Wine Lover's Cape Cod Thanksgiving

 Charlie’s Weekly Wine-ings

Thanksgiving is about family and friends. Jan and I do not have family near us at our Cape Cod Bed and Breakfast, but we do have great friends who joined us for a wonderful thanksgiving dinner and some great wines. Frequent guests at our Inn, Pricilla and Bob from Saratoga NY, now considered old friends, came to stay for the three day Holiday. New neighbors, Marva and Bill, now considered new friends, also joined us for the evening. We all share a passion for good wine.

We started the evening at the Inn with Scharffenberger Cellars’ sparkling wine from Mendocino, CA. As I have said before, it cannot be Champagne if not but from Champagne, France, but this sparking wine sure met my cork popping and lively bubble criteria. I have liked this wine for years even though it is not as well know as some other California sparkling wines. New guests from New York City shared a toast with us on their way out to dinner. A joy of being an Innkeeper is meeting new guests and introducing them to other guests and our friends, who often gather around the fire at Inn, most likely with a good glass of wine being shared.

We made our way to the Belfry Bistro for our Thanksgiving dinner; the first Pilgrims would have envied us that night.The owner, Chris, joined us for the last seating of the evening and the feast began. Since we had already started with a white wine at the Inn, we went immediately to a red. We broke away from some traditional paring logic and instead just selected some of our favorite wines. I selected a newfound favorite, the ZD Wines 2007 Cabernet Sauvignon from the heart of the Napa Valley. It pared well with the first course of Vanilla Scented Pumpkin Soup with Cornbread Croutons and the second salad course of Organic Autumn Greens with Roasted Parsnips and Vermont Alpine Cheese.

With our main course of Cider Roasted Turkey with all the trimmings, we went a little more traditional with a Point Noir. Marva, who grew up in Oregon, selected a wonderful Alexana Winery 2007 Pinot Noir Shea Vineyards form the Willamette Valley. I have had many great Oregon Pinots, but had never tried this one; it was the perfect match for an unbelievable main course.

When you think it couldn’t get any better, I finished the meal by selecting the most sinful dessert: Warm Chocolate Goo Cake, Fudge Ice Cream, with Raspberry Flavors. Chris’ wine choice was a great Cakebread Cellars 2007 Dancing Bear Ranch, a wonderful blend of Cabernet Sauvignon, Cabernet Franc and Merlot from the Howell Mountain area of Napa Valley. This wine is a treat anytime, but was the icing on the cake, so to speak, for me as it magnified the flavor experience of my chocolate delight.
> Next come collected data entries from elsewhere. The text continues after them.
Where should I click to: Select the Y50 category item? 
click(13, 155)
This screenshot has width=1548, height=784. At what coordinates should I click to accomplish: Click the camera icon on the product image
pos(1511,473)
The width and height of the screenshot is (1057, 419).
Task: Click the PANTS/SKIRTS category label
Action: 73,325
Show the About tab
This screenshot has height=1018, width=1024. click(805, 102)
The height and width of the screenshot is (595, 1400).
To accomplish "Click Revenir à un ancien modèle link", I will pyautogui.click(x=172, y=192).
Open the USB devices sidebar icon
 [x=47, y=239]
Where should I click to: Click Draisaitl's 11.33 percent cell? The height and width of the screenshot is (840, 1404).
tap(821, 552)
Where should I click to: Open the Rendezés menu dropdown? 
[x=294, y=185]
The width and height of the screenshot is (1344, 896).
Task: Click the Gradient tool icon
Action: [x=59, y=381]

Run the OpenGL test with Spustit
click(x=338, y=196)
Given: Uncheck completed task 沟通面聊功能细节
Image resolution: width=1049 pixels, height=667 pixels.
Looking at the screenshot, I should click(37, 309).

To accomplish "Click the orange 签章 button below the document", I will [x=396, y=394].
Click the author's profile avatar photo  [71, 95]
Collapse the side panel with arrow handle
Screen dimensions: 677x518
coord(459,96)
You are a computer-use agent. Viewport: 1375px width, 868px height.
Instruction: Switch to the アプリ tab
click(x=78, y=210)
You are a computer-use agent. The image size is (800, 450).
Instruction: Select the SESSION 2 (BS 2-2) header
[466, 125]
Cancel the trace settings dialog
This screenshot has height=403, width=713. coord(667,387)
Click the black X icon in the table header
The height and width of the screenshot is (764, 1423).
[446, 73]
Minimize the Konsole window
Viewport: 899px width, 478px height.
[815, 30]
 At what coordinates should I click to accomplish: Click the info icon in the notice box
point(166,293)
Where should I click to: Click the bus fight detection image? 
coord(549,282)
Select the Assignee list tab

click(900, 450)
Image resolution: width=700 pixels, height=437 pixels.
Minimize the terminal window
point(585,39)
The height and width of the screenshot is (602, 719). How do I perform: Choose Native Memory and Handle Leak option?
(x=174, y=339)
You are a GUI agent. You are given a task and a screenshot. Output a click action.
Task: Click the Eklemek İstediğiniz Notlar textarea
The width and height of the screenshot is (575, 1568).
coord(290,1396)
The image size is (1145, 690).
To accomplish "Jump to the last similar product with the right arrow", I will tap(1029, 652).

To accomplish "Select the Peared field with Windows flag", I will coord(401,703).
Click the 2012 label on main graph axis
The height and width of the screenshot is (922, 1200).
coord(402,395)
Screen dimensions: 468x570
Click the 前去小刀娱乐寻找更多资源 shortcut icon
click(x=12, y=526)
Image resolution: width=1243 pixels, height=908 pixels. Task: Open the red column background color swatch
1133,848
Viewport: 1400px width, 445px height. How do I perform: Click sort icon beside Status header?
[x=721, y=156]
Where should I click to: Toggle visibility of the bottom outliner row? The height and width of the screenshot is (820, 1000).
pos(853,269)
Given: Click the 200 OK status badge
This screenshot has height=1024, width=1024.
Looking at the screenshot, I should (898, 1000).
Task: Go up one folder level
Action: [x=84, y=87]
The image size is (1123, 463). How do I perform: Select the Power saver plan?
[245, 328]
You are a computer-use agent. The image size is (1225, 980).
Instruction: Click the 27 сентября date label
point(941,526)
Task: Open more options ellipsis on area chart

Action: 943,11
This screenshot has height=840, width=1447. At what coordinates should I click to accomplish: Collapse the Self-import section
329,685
So, all in all, I would say it was a perfect Thanksgiving, great food and wine shared with wonderful friends. Since my search to find great wines to serve guest at our Sandwich Bed and Breakfast never stops, I also discovered a great new Pinot Noir to consider. To participate in the fun, consider joining us at the Inn next Thanksgiving or we also have some great Christmas and New Year Eve’s specials on our website right now.

Happy wine-ing,


 Charlie Preus, the Innkeeper’s Assistant and Wine Steward at the 1750 Inn at Sandwich Center, Sandwich, Cape Cod, Massachusetts

Tuesday, November 16, 2010

Sandwich, MA Sparkles for the Holidays

Charlie’s Weekly Wine-ings 
All wines that sparkles are not Champagne

I am in search of the perfect wine to serve guest at our Cape Cod Bed and Breakfast over the upcoming holidays. When it comes to that very special occasion or celebration, what is the type of wine most people think of buying to share and commemorate the event? Champagne, of course! Even as a kid from a little farming town outside of Chicago, I knew that something that popped its cork and had bubbles was special. I admit that Cold Duck may have been the first wine I purchased because it met my ‘pop and bubble’ criteria. I have come a long way since those days, I hope.  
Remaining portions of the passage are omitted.